● YOUR OBJECTIVE: Starting at the line below holding "The image size" and stopping at the line holding "Screen dimensions: 1133x638", print every line exactly, both ends included, and leave the rest out.

● PROVIDED RECORDS:

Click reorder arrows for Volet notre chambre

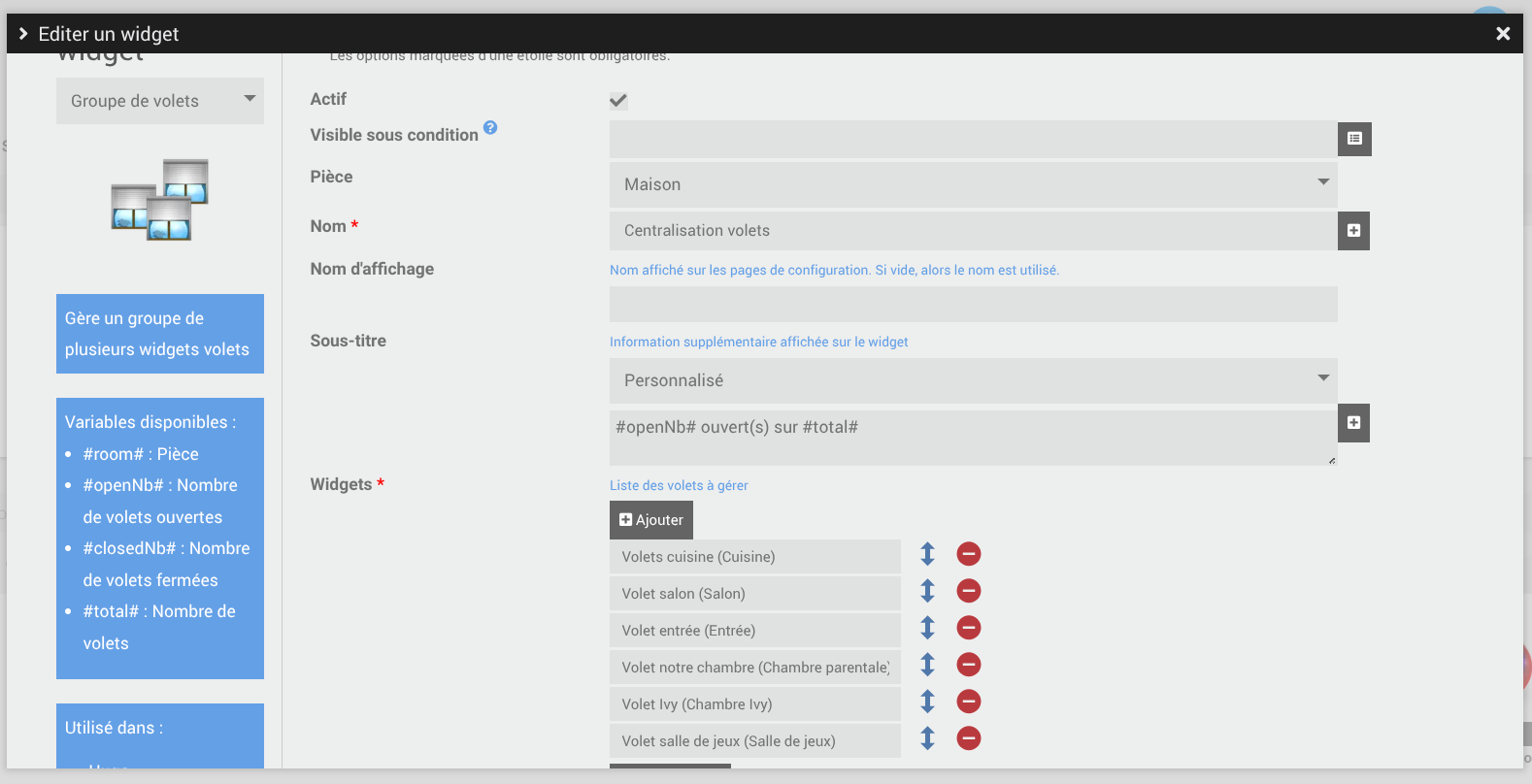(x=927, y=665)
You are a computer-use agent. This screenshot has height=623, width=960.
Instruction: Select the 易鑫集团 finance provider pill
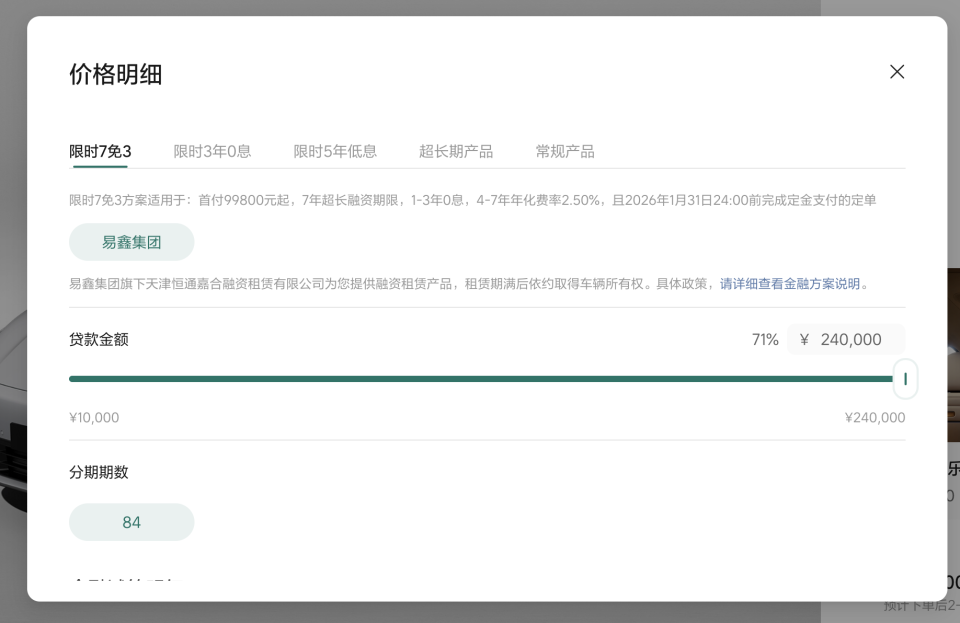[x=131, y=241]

...

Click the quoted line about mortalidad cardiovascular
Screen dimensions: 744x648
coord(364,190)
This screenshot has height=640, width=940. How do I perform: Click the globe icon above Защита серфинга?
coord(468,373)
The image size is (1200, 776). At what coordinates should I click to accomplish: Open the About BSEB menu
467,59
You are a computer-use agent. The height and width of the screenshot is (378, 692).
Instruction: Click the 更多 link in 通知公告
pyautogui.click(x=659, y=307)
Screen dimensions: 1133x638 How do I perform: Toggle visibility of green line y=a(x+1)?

● SOLUTION FOR THIS EXERCISE:
The image size is (1200, 776). At what coordinates should I click to accomplish: Open the About BSEB menu
467,59
You are a computer-use agent. The height and width of the screenshot is (378, 692).
Instruction: Click the 更多 link in 通知公告
pyautogui.click(x=659, y=307)
Screen dimensions: 1133x638 How do I perform: Toggle visibility of green line y=a(x+1)?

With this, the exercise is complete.